Srikumar Ramalingam,Pranjal Awasthi,Sanjiv Kumar
2023-12-17
Abstract:The success of deep learning hinges on enormous data and large models, which require labor-intensive annotations and heavy computation costs. Subset selection is a fundamental problem that can play a key role in identifying smaller portions of the training data, which can then be used to produce similar models as the ones trained with full data. Two prior methods are shown to achieve impressive results: (1) margin sampling that focuses on selecting points with high uncertainty, and (2) core-sets or clustering methods such as k-center for informative and diverse subsets. We are not aware of any work that combines these methods in a principled manner. To this end, we develop a novel and efficient factor 3-approximation algorithm to compute subsets based on the weighted sum of both k-center and uncertainty sampling objective functions. To handle large datasets, we show a parallel algorithm to run on multiple machines with approximation guarantees. The proposed algorithm achieves similar or better performance compared to other strong baselines on vision datasets such as CIFAR-10, CIFAR-100, and ImageNet.

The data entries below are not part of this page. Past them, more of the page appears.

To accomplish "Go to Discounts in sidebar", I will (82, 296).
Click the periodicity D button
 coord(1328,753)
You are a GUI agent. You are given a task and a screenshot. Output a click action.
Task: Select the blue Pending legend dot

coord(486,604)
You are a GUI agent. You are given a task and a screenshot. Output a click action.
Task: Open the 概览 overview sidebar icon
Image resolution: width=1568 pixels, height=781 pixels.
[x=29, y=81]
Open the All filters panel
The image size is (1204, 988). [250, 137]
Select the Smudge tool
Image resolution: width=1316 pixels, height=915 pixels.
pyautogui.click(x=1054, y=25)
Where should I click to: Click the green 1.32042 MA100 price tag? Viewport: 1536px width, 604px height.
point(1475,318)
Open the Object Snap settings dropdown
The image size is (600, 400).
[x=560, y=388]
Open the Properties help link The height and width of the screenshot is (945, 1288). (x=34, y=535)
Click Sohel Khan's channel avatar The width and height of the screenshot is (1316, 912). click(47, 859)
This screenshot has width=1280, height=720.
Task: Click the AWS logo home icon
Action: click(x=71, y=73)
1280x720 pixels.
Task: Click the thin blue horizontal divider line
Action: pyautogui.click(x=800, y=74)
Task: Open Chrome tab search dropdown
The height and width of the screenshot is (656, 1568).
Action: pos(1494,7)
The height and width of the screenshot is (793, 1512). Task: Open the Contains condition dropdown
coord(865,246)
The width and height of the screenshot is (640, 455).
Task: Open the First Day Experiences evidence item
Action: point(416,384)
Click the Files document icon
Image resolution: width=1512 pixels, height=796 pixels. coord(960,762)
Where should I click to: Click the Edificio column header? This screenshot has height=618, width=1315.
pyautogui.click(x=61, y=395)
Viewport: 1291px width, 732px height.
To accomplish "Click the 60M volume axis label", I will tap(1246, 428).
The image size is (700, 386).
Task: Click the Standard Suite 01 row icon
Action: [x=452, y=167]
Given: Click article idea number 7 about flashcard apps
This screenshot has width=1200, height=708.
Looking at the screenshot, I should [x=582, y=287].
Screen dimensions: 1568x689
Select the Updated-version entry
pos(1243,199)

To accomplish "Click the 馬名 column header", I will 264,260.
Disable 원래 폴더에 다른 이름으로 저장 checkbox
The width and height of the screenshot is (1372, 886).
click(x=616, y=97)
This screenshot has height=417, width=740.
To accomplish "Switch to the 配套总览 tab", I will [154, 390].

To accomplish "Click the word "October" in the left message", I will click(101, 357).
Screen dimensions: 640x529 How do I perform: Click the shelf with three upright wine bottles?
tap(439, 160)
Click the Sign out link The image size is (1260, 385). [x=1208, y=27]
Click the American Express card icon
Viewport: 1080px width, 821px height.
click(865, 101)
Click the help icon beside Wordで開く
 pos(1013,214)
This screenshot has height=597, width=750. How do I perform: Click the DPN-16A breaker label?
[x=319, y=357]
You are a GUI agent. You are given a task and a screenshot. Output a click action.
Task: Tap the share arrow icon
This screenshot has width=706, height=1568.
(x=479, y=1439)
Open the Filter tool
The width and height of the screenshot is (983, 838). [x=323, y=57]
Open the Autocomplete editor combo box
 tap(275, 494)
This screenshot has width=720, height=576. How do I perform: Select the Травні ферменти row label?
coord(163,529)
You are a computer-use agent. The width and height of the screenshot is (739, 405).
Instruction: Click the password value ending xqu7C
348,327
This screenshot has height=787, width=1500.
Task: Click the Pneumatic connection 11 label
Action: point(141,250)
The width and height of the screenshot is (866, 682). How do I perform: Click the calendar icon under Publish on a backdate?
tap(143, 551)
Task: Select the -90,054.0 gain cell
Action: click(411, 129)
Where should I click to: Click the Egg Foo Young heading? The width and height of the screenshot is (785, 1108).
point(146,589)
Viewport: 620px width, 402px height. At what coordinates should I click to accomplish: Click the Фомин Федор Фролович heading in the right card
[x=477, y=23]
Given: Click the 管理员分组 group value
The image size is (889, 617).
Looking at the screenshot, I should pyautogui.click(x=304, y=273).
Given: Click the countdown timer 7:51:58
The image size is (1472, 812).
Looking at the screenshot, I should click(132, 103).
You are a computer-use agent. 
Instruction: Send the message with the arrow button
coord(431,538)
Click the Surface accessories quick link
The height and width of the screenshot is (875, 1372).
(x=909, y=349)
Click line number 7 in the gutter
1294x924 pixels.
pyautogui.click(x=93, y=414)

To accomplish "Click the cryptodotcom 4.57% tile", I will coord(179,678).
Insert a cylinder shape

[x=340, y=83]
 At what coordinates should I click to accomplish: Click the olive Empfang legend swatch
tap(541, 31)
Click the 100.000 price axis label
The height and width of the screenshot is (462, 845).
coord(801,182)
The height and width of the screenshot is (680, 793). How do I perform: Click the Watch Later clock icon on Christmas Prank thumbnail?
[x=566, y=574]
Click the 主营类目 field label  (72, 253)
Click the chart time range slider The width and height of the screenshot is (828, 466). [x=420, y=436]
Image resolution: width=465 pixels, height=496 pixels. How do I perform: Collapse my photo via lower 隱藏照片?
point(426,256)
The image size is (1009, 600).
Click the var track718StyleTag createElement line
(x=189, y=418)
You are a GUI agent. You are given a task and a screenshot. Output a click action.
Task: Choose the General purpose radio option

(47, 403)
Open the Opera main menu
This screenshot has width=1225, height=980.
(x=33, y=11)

Machine Learning,Artificial Intelligence,Computer Vision and Pattern Recognition
What problem does this paper attempt to address?
The paper primarily aims to address the problem of how to effectively select a smaller subset of data from a large-scale training dataset in the context of deep learning, so that models trained on these subsets perform similarly to those trained on the full dataset. To solve this problem, the authors propose a new algorithm—the Weighted K-Center Algorithm, which combines two previously proven effective methods: Margin Sampling and Core-Sets based K-Center Clustering. Specifically, the algorithm selects data subsets by minimizing the weighted sum of the K-Center objective function and the Margin Sampling objective function, and it is capable of handling large datasets by running in parallel on multiple machines. The key contributions of the paper include: 1. Designing an efficient and novel algorithm to minimize the weighted sum of the K-Center and Margin Sampling objective functions. 2. Proving that the proposed Weighted K-Center Algorithm has a constant factor 3 approximation guarantee. 3. Proposing an alternative parallel version of the algorithm that can run on multiple machines and proving that this algorithm has a constant factor 14 approximation guarantee. 4. Experimental results on standard image datasets such as CIFAR-10, CIFAR-100, and ImageNet show that the proposed algorithm outperforms other baseline methods. In summary, this research aims to find a more effective data subset selection strategy by combining the dimensions of uncertainty and diversity, thereby reducing the cost of manual labeling and the demand for computational resources.